The Ampyra Patents At Issue
The Ampyra® patents at issue were U.S. Patent Nos. 8,663,685, 8,007,826, 8,440,703, and 8,354,437, which constitute four of the five Orange-book listed patents. The fifth patent, U.S. Patent No. 5,540,938 expires in 2018, while the challenged patents expire in 2025, 2026, and 2027.
The asserted grounds of invalidity was obviousness in view of (i) Acorda’s 2013 SEC S-1 Statement; (ii) Hayes et al., “Pharmacokinetic Studies of Single and Multiple Oral Doses of Fampridine-SR (Sustained-Release 4- Aminopyridine) in Patients With Chronic Spinal Cord Injury,” 26(4) CLINICAL NEUROPHARMACOLOGY 185–92 (2003); and, for some patents, (iii) Juárez et al., “Influence of Admixed Carboxymethylcellulose on Release of 4-Aminopyridine from Hydroxypropyl Methylcellulose Matrix Tablets,” 216 INT’L J. PHARM. 115–25 (2001).
Learning From Previous Mistakes
As discussed in this article, Kyle Bass’s first IPR petitions against the Ampyra® patents were denied institution because they did not establish that the cited posters qualified as prior art “printed publications” as required by 35 U.S.C. § 311(b).
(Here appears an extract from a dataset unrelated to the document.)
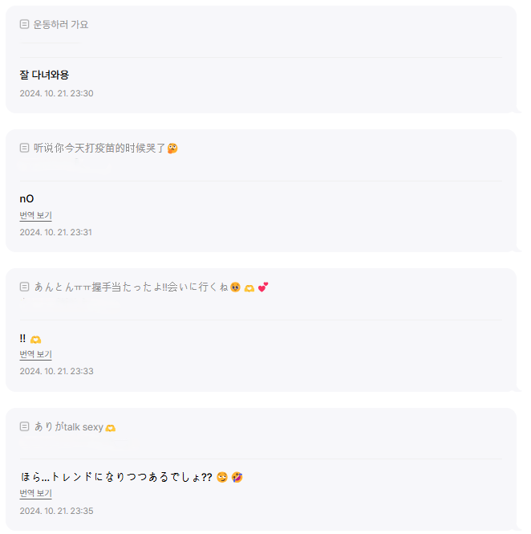Viewport: 531px width, 534px height.
Task: Click the quote icon beside ありがtalk sexy
Action: (25, 426)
In this round of challenges, there was a question regarding the “printed publication” status of Acorda’s S-1 Statement, but the PTAB found a “sufficient showing that the S-1 was publicly accessible to the public interested in the art.” The PTAB explained:
[T]he record before us supports Petitioner’s contention that public documents available before September 2003 indicated to an ordinary artisan that Patent Owner’s “lead product” was a sustained release form of 4- aminopyridine, i.e., Fampridine-SR, and that Patent Owner was testing that product in clinical trials to evaluate its effect on walking speed and muscle strength in MS patients. …. We are persuaded that Petitioner is reasonably likely to succeed in showing that such documents would have prompted a person of ordinary skill interested in the art to look for other publicly available information relating to Patent Owner and its activity, including SEC documents, such as the S-1, via EDGAR. Petitioner also establishes sufficiently that an ordinary artisan looking for such documents could have located the S-1 upon exercising reasonable diligence ….
Different Prior Art Prevents Application Of § 315(d)
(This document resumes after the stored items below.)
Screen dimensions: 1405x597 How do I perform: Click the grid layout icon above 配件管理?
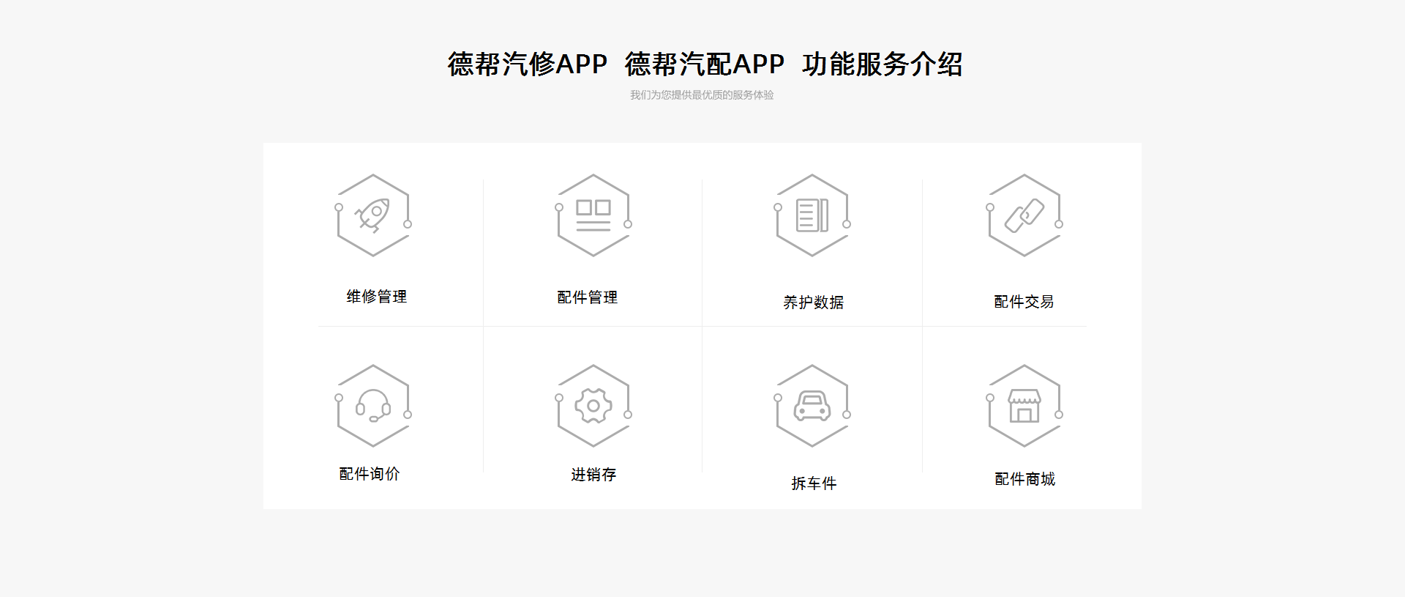593,215

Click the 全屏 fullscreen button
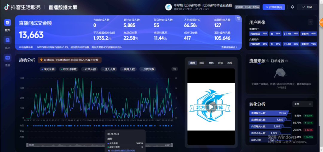click(x=307, y=7)
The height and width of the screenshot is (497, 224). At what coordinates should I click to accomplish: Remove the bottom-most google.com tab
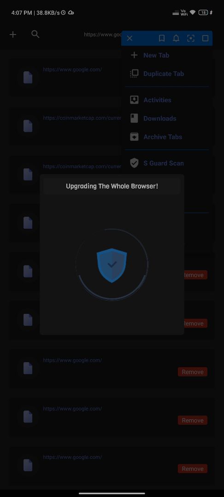[x=193, y=468]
Acorda argued that the PTAB should exercise its discretion under § 315(d) any deny institution because the same prior art was asserted in the first set of IPR petitions filed by Kyle Bass and the Coalition for Affordable Drugs, but the PTAB found this set of petitions to raise different issues. In this regard, the PTAB emphasized that institution had been denied based on the posters, not the S-1 Statement.
(The PTAB decision refers to § 325(d), which applies to post-grant review proceedings; § 315(d) is the parallel statute for IPRs.)
No Instituion Means No Estoppel
The estoppel provisions of § 315(e) apply only if and when an IPR petition results in a final decision on the merits:
(e)Estoppel.—
(1)Proceedings before the office.—
The petitioner in an inter partes review of a claim in a patent under this chapter that results in a final written decision under section 318(a), or the real party in interest or privy of the petitioner, may not request or maintain a proceeding before the Office with respect to that claim on any ground that the petitioner raised or reasonably could have raised during that inter partes review.
Thus, a petition that does not result in institution does not give rise to estoppel. That means that as long as a petitioner can come up with sufficiently different grounds for invalidity to avoid § 315(d), it can keep trying to challenge the same patent until an IPR proceeding is instituted and decided.